• **TASK PROMPT**
In the records, find every line with the word "height" and copy it out.

• **GIVEN DATA**

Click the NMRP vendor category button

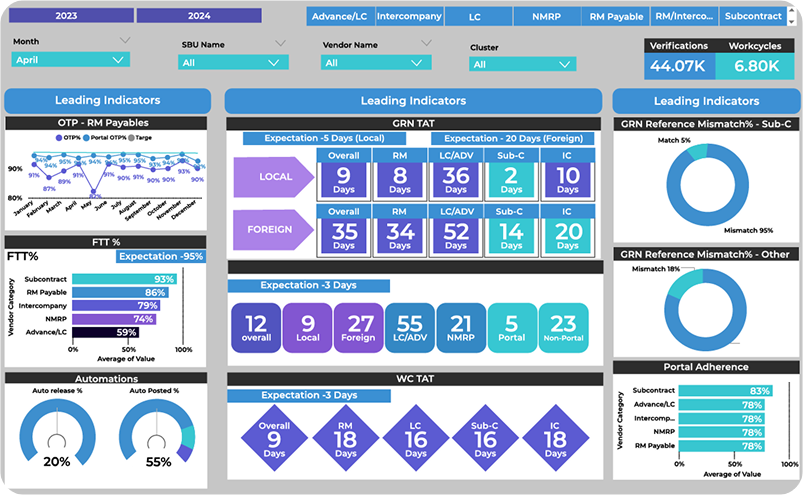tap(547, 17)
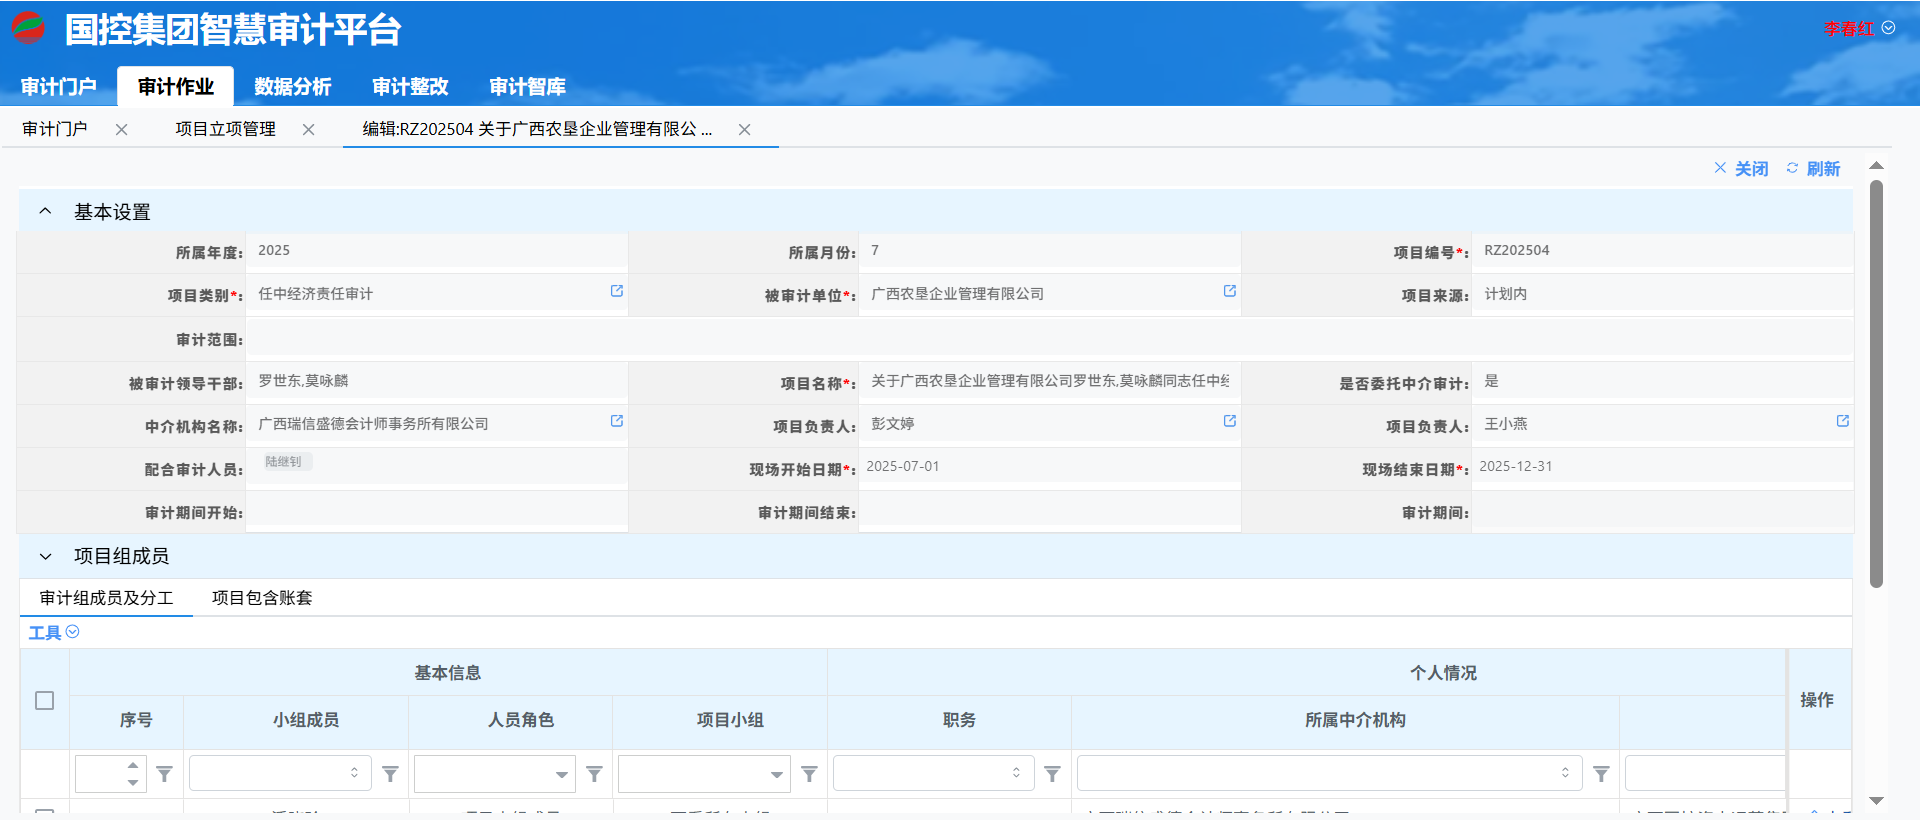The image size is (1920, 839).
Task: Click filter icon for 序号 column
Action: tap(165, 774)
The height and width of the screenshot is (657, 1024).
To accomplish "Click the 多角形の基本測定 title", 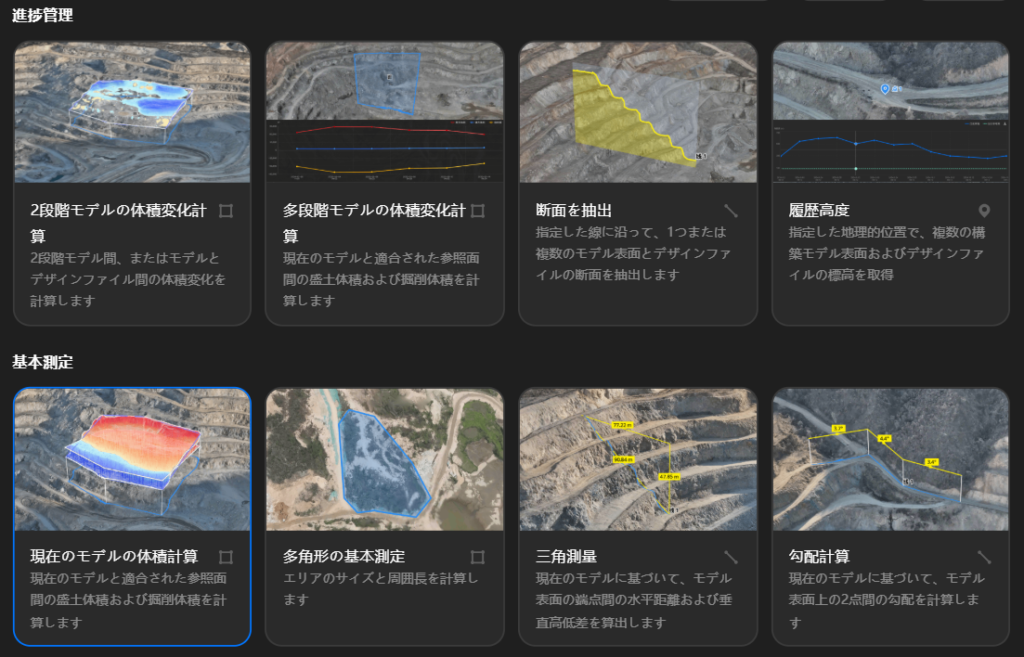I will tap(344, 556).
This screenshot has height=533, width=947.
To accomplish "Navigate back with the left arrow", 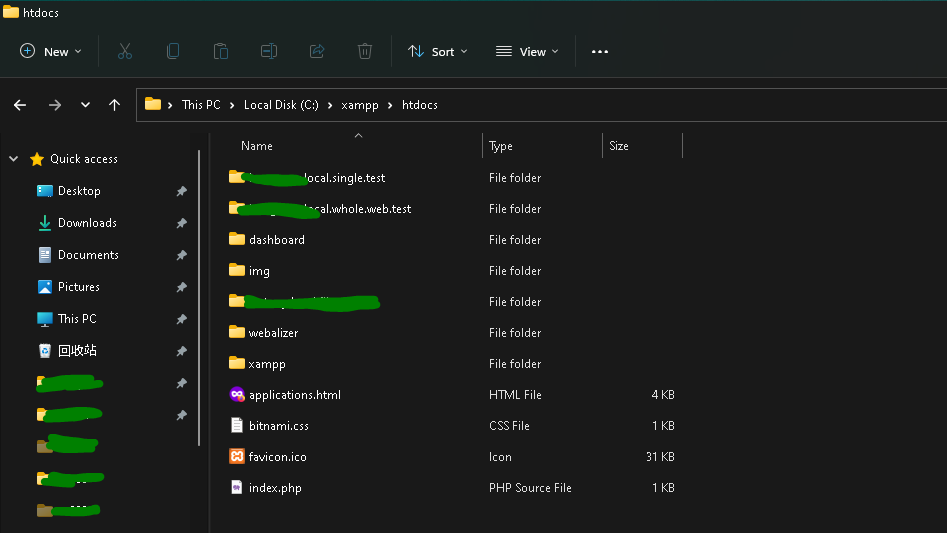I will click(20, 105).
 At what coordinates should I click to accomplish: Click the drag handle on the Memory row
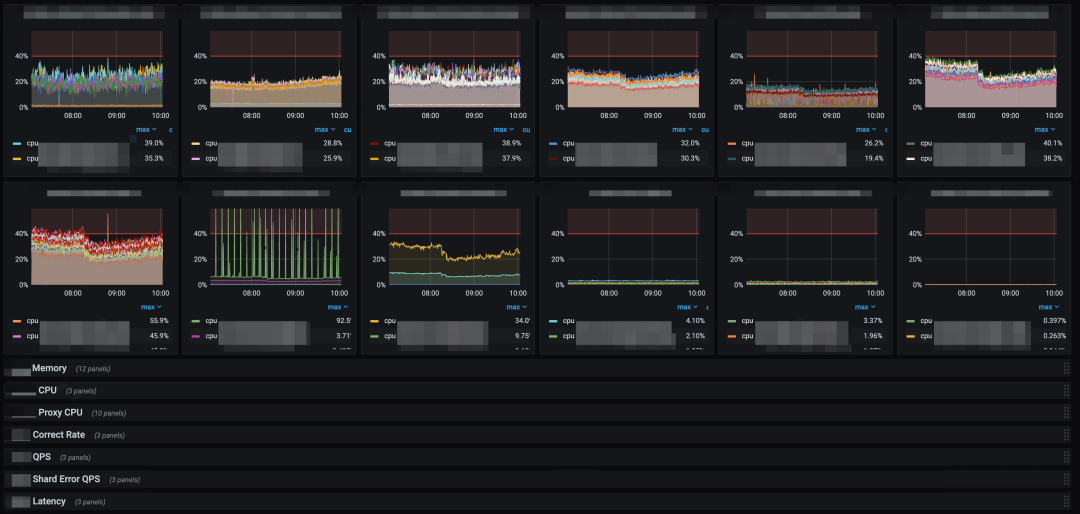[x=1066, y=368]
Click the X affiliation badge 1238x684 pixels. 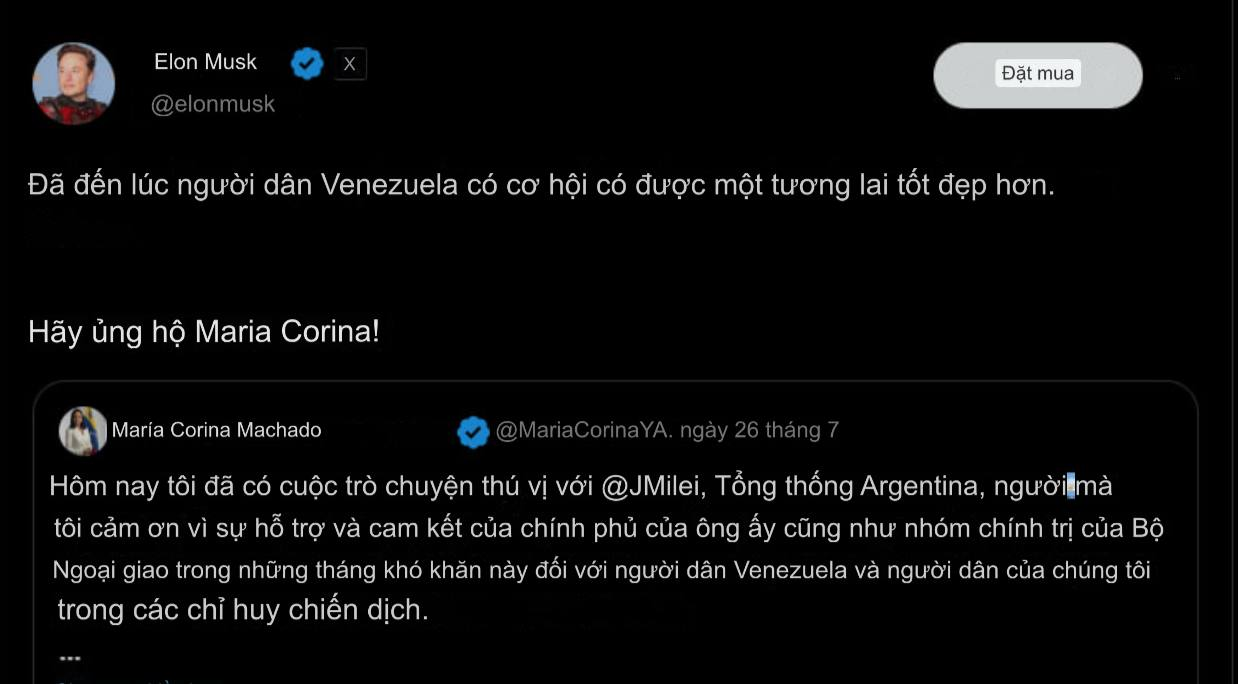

• **EXERCISE OUTPUT**
The height and width of the screenshot is (657, 1024).
This screenshot has height=533, width=947.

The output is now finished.